On March 3, Prime Minister Benjamin Netanyahu will address the United States Congress in what has become one of the most anticipated political speeches to be delivered in some time. The subject of the speech will be Iran, a country that has had a long adversarial relationship with Israel, often because of religious and political differences. But there is one Muslim nation -- Azerbaijan, a neighbor to Iran no less -- that enjoys a peaceful and productive relationship with Israel.
Azerbaijan is geographically important, since, in addition to Iran, it borders Russia, Georgia, and the Caspian Sea in the Caucasus region, where western Asia meets eastern Europe. "The country, which is the size of South Carolina," The New York Times Magazine observed in a recent major profile, "has 9.2 million people and is cut off from any oceans.... It does, however, have oil."
Lots of it. "[L]egend says," Forbes once noted, "that when Marco Polo passed through, he marveled at how oil was 'not used for food, but as a fuel.' In the old days the pools of oil would often burn, and the country became known as the 'place of fire' and hence Azerbaijan was counted as a holy place by followers of Zoroaster." Known as the birthplace of the modern oil industry, Azerbaijan was producing half of the world's oil by the start of the twentieth century. The Nobel brothers, wealthy from dynamite, developed the oil fields around the capital city of Baku and entered the realm of the mega-rich.

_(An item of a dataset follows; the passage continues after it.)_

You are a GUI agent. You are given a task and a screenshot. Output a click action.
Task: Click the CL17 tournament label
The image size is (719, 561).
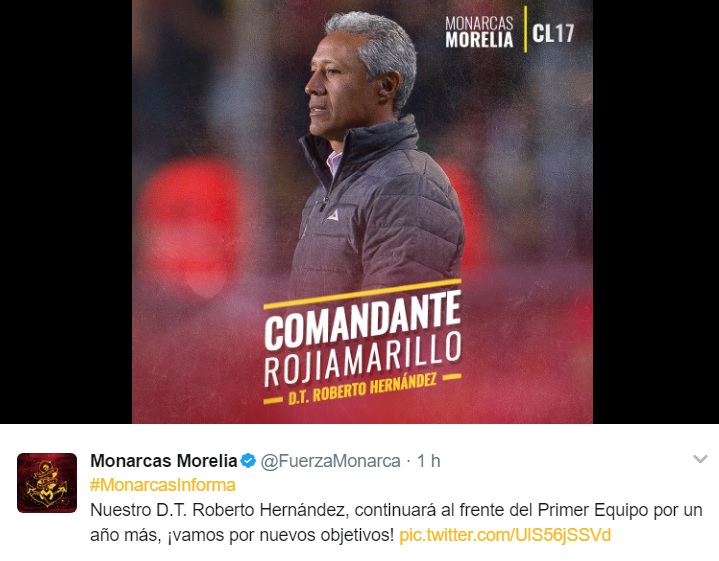coord(553,33)
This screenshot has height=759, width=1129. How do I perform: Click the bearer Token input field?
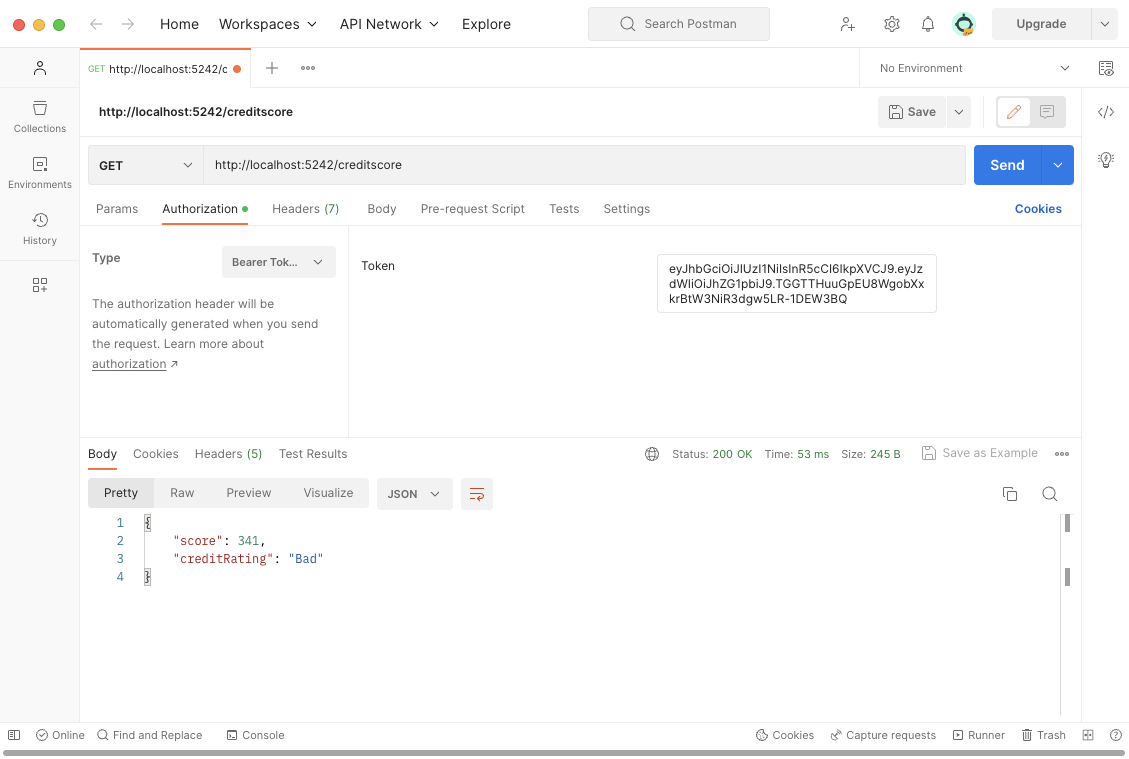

All of this ended in 1920 when Azerbaijan was annexed into the Soviet Union and the oil industry there virtually died. Still, during World War II, Hitler yearned for the Baku oil fields and gave up on capturing them only after Soviet troops soundly defeated invading German forces. Azerbaijan remained a part of the U.S.S.R. until it disintegrated in 1991. In October of that year, Azerbaijan declared itself an independent republic. Heydar Aliyev was elected president in 1993; his son, Ilham, is president today. Israel recognized Azerbaijan in 1991 and established cordial diplomatic relations with the country in 1993. Over the years, the relationship between the two nations has only grown closer.
Since emerging as an independent republic, Azerbaijan has enjoyed success. A member of the United Nations Security Council, the country has seen its literacy rate reach an almost unheard of 99.8 percent. According to former U.S. ambassador Matthew Bryza, writing for CNN World, "GNP has tripled since 2006, while poverty has dropped from 49 percent to just over 6 percent.... [The country is] an important energy partner, currently supplying...oil to European and global markets." Indeed, oil production revenue in Azerbaijan jumped from $7 billion in 2000 to $63 billion a decade later, one reason why, according to The Times, "between 2006 and 2008 [Azerbaijan] had the world's fastest growing economy, at an average pace of 28 percent annually."
One recent report observed that Azerbaijan has so much oil "[p]arts of the country almost float on [it]." Not surprisingly, then, the country's oil production has reached one million barrels per day. A key trading partner is Israel, which imports 40 percent of its oil from Azerbaijan. "For Israel," The Jerusalem Chronicle reported, "which cannot tap into the Arab oil market and has been forced to ship oil in the past from as far away as Mexico, the relatively close Azerbaijani source is a strategic asset. The oil is pumped through the Baku-Tbilisi-Ceyhan pipeline to Turkey's Mediterranean shore."
Trade is reciprocal. "Commerce [has] flourished," according to The Washington Times, "with Israel becoming a major importer of Azerbaijani oil and Israel's technology industry aiding Baku with such projects as telecommunications infrastructure." In fact, one former Azerbaijani official revealed: "Our deal with Israel is twice the size of our trade with Russia, which doesn't have any hi-tech to sell us."
Azerbaijan has been able to establish this trade relationship in part because the country has a history of religious progressivism. Dominated by the Shia denomination, it was the first Muslim country to grant women the same political rights as men. "A secular yet majority Muslim society," an Azerbaijani foreign minister wrote in The Hill, "[the country] has enjoyed centuries of peaceful coexistence between the three great monotheistic faiths: Islam, Christianity, and Judaism." In fact, a Jewish community -- today totaling 9,100 but reaching as many as 60,000 in the past -- has lived safely in Azerbaijan for hundreds of years.
While Muslim-dominated countries like Iran harbor contempt for Israel -- the reason Netanyahu is speaking to Congress -- Azerbaijan could not be more different. As one publication recently pointed out, "What started as a marriage of convenience has netted Israel its closest Muslim ally."